*What needs to be done*
Pick out and copy every line below that has the word "Task".

[[ Source records open ]]

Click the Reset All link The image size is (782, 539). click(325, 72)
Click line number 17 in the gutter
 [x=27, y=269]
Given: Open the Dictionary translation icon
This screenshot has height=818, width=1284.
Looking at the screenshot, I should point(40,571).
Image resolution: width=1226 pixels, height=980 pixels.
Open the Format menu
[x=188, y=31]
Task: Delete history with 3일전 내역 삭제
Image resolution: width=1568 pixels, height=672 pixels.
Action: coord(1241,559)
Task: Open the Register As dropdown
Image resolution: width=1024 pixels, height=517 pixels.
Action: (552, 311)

[[ Source records closed ]]

*Solution to this exercise*
Task: Delete history with 3일전 내역 삭제
Task: Open the Register As dropdown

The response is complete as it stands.